ネットの勢いがこれほどおさまらない理由の一つは、ネットフリックスのような新しいメディアが登場しているからです。この新メディアの強みは、ネット的でもなく、テレビ的でもないところと言っていいでしょう。「ネット的でもなく、テレビ的でもない」と表現したのは、彼らが作っているコンテンツはテレビ(もしくは映画)そのものなのに、それらをネット上で流しているためです。

放送と通信の融合は、本来であればテレビ局が進んで模索すべき道です。

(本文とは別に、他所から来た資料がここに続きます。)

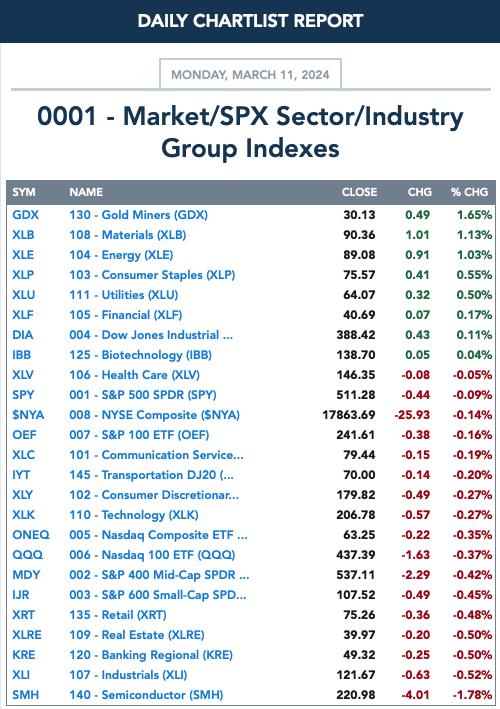
Task: Select the OEF symbol link
Action: (24, 435)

ところが、一向にそうした動きは見られずに、気が付いたらネットフリックスのような存在が突如現れ、テレビ局のようにドラマやドキュメンタリーを作り始めるようになっています。ネットフリックスについて言うと、彼らがコンテンツに費やせる予算はすでにテレビの規模を超越しており、今後もいいコンテンツを作り続けていくことでしょう。そうなると、テレビの存在はますますシュリンクしていきます。

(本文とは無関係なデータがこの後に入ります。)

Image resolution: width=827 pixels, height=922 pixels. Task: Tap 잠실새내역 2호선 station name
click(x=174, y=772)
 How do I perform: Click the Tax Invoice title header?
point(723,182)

この流れが世界的な潮流ともなっているので、逆らうのはかなり難しいでしょう。長期的には、やはりテレビ局はなくなる運命にあると私は考えています。

コンテンツ制作集団への脱皮が生き残りへの道

ただし、コンテンツを作り、それを商品として売るというビジネスは必ず残ります。テレビ局が今も行っているコンテンツ作りという仕事はなくならないのです。これから先、テレビ局に求められるのは、「テレビ局」という名称を捨て、エンターテインメント制作集団、もしくはコンテンツ制作集団への脱皮を視野に入れることでしょう。自らが制作したものを発表する場は、地上波だけに限定するのではなく、ネット、映画など、幅広い範囲に設定すべきです。そういう形にしないと「コンテンツ制作者」としての未来も完全に失ってしまうかもしれません。

現在のテレビ局がなくなる運命にあっても、放送波としての地上波は残ります。ニュースやオリンピックなどの人気コンテンツは、地上波で流しても常に需要はあります。ただし、それらのコンテンツを流すだけで、採算を合わせることができるかどうかはわかりません。

やはり、発表する場や制作手段を問わずにコンテンツを作り、それをいろいろな形にリフォーマットして提供していく制作集団になるしか生き残る道はないのです。残念ながら、現状を見る限り、そうした動きは本格的にはまだ出てきていません。